--- Aufgabe 1 ---
Wie viel Geld hat Unilever laut dem Artikel über Omo Power für die Entwicklung des Waschpulvers ausgegeben?
--- Aufgabe 2 ---
Schreib den Artikel über Omo Power im Anschluss an seinen letzten Satz weiter.

■ Aufgepaßt: Was wäscht weiß und macht keine Löcher?: Der Krieg mit dem Waschpulver
Amsterdam (taz) – Die Investition von umgerechnet 270 Millionen Mark hat der niederländisch- englische Multikonzern Unilever buchstäblich ins Pulver gesetzt, 450 Millionen Mark sollen noch folgen. Den ersten Betrag gab Unilever für die Entwicklung des angeblichen Wunderpulvers „Omo Power“ aus, die zweite Summe ist für die europaweite Markteinführung gedacht. Doch der große amerikanische Konkurrent Procter & Gamble (u.a. „Dash“ und „Ariel“) warf erfolgreich Schmutz in das Waschmaschinengetriebe. Unilever hatte Omo Power als völlig neues Waschmittel gepriesen, P & G ließ nach einem Test des Konkurrenzmittels verbreiten, neu sei Omo Power nur, weil es das erste Waschmittel sei, welches Löcher in der Wäsche hinterläßt.
Der Hintergrund: In Europa werden mit Waschmitteln insgesamt 27 Milliarden Mark umgesetzt, 20 Prozent dieses Marktes beherrscht Henkel („Weißer Riese“, „Persil“), Unilever 25 Prozent und über 30 Prozent P & G. Die drei Riesen halten unterschiedliche Marken in den europäischen Ländern, das Durcheinander ist so groß, daß Unilever bspw. in Großbritannien ein Persil vertreibt, in Deutschland aber Henkel diese Marke in die Supermärkte bringt. Nur P & G hat mit Ariel eine Marke, die europaweit vertrieben wird. Das ist billiger hinsichtlich Werbung und Produktion; so taucht dann auch schon mal im holländischen Fernsehen synchronisierte Ariel-Werbung aus Deutschland auf – die Holländer merken es nur nicht. Unilever verdiente mit seinen Produkten von Jahr zu Jahr weniger, wollte jetzt mit dem neuen Wunderstoff „Accelerator“ (auf Mangan-Basis) eine großangelegte Aufholjagd starten. Auf den verschiedenen Waschmitteln sollte der Zusatz „Power“ suggerieren, daß die Wäscher es hier mit einem besonders guten Waschmittel zu tun hätten. Accelerator bedeutet Beschleuniger. Statt wie bisher bei 60, sollte der Wunderstoff im Pulver schon bei 40 Grad die Flecken lösen. Wenn das funktonieren würde, dann käme das der Umwelt zugute: Bei gleicher Leistung könne 15 Prozent Pulver eingespart werden, schon bei der Herstellung würden 80 Prozent weniger Energie nötig sein.
Fast in jedem Land Europas wurde Omo Power auf den Markt geworfen, und Deutschland soll folgen, vielleicht aber auch nicht. Denn P & G setzte listig schwere Kritik in Umlauf: Nach einem Test blieben Löcher im Stoff zurück. Unilever reagierte verstört und wollte die Konkurrenz zunächst verklagen. Das hat man sich jedoch mittlerweile anders überlegt, angeblich weil ein Rechtsstreit der beiden großen Konzerne in der Öffentlichkeit kein gutes Bild abgeben würde.

--- Datenauszug ---
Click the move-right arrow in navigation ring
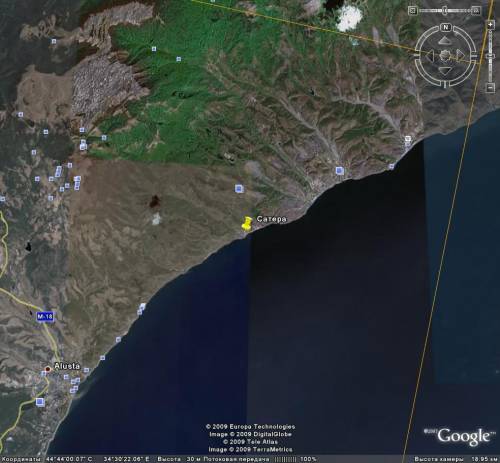Image resolution: width=500 pixels, height=463 pixels. [x=460, y=55]
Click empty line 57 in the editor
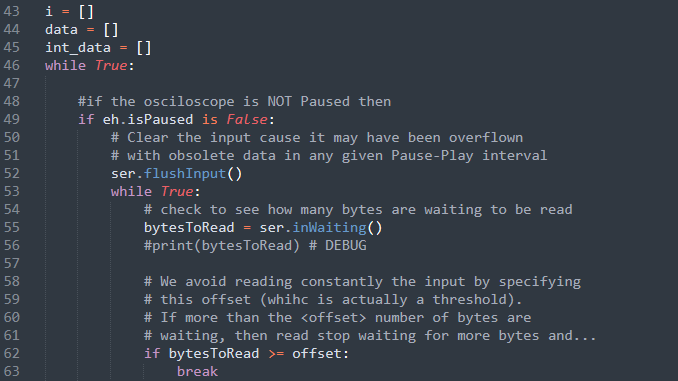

--- Antwort 1 ---
Umgerechnet 270 Millionen Mark.

--- Antwort 2 ---
Obendrein veränderte Unilever die Zusammensetzung von Omo Power, aber es half nichts. Der niederländische „Consumentenbond“ hatte das angebliche Wunderwaschmittel testen lassen. Schon wieder war die Rede von „abnormal geschädigten Textilien“. Die Tester des Consumentenbond hatten konkrete Zahlen: Nach 24mal waschen bei 60 Grad würde Baumwolle 20 bis 25 Prozent der Stärke verlieren, sechs von 15 Kleidungsstücken wären nach dem Test untragbar gewesen. Bei einer Temperatur von 40 Grad würde der Kleidungsstoff sechsmal so stark strapaziert wie gewöhnlich. Bei noch höheren Temperaturen kommt das Waschen mit Omo Power demnach einer Vernichtung der Stoffe gleich.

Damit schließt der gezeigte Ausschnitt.